There is good news and bad news this morning from Japan, but even the bad news sounds worse than it really is. First the good news:
Engineers fighting to restore mains electricity at the overheating reactors connected a power line into the plant 250 kilometres (155 miles) northeast of Tokyo, and said they would continue pumping in seawater round the clock.
After an epic week-long tussle to control overheating at the facility, where the tsunami knocked out backup generators, the crews were expecting to restore electricity to four of its six reactors, officials said.
The nuclear safety agency said workers had connected a power line to reactor number two at the plant after the 9.0-magnitude earthquake — the biggest in Japan’s recorded history — felled electricity pylons in the area.
“If no problem is found at the facility today, the power will resume as early as tomorrow (Sunday),” a spokesman for the agency said.
TEPCO had hoped to bring in the line earlier in the week, but the damage from the earthquake and tsunami proved to be a bigger obstacle to overcome than first thought. Assuming that the cooling systems didn’t sustain damage, the power will allow for more controlled conditions in the reactors. That’s a mighty big if, but even without it, it appears that the efforts to forestall a massive failure at the plant are working. A UN monitoring team says that the radiation from Fukushima Daiichi has not spread, either:
U.N. radiation tracking from Japan’s crippled nuclear plant shows levels taken elsewhere in the country, as well as in Russia and California, are minuscule, a diplomat with access to the readings said Saturday. …
The Vienna-based diplomat said the atmospheric measurements are 100 million to 1 billion times less than health-threatening levels.
He said the readings were taken on Friday at Takasaki, Japan, about 330 kilometers (200 miles) southwest of the accident site near the city of Fukushima; at Petropavlosk-Kamchatsky on Russia’s Kamtchatka Peninsula; and at Sacramento, California.
These are the first readings produced in Japan independent of the government, which has seen its credibility damaged in the crisis. It confirms that the accident has only had a relatively local impact, and that neighboring nations do not need to panic over the exposure. That includes the American West Coast, where the minute amount of radiation that has made it to the US from Japan equates roughly to 1/10000th of what one might get from, oh, a brick.

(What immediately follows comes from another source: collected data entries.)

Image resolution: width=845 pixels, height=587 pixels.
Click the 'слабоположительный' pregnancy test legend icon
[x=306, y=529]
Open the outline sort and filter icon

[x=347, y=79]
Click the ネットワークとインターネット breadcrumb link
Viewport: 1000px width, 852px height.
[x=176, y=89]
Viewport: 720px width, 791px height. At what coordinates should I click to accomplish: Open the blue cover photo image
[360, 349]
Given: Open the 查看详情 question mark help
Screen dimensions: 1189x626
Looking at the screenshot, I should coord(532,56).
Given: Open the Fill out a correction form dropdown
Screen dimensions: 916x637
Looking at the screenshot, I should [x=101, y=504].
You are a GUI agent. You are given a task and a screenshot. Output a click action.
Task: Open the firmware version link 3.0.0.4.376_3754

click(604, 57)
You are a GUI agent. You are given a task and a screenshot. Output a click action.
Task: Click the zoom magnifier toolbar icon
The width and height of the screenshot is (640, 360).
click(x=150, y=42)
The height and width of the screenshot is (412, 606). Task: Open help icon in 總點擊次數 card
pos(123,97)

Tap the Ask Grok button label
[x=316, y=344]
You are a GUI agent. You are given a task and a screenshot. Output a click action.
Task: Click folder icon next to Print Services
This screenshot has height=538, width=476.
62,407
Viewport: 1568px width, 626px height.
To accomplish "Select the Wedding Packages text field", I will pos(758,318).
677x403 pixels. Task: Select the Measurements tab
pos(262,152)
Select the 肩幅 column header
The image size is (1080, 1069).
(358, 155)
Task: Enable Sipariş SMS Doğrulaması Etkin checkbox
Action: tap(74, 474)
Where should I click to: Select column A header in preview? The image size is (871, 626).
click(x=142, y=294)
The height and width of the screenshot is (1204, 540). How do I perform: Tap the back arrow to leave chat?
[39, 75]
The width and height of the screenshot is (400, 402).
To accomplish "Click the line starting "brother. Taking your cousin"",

Even the bad news today has a similar issue of scale:
The government meanwhile said it had discovered abnormal levels of radiation that exceeded the legal limit in milk and spinach from areas near the stricken plant, but they posed no immediate threat to humans.
Government spokesman Yukio Edano told reporters Saturday that milk contaminated with radiation was found in Fukushima prefecture, while tainted spinach was discovered in neighbouring Ibaraki prefecture.
But Edano urged consumers to remain calm, noting that even if a person were to drink the contaminated milk for a year, the radiation level would be the equivalent of a single hospital CT scan.
All of which tends to make the radioactive-iodide panic run in our West look even more foolish. Let’s hope the good news continues, and the bad news continues to be this mild.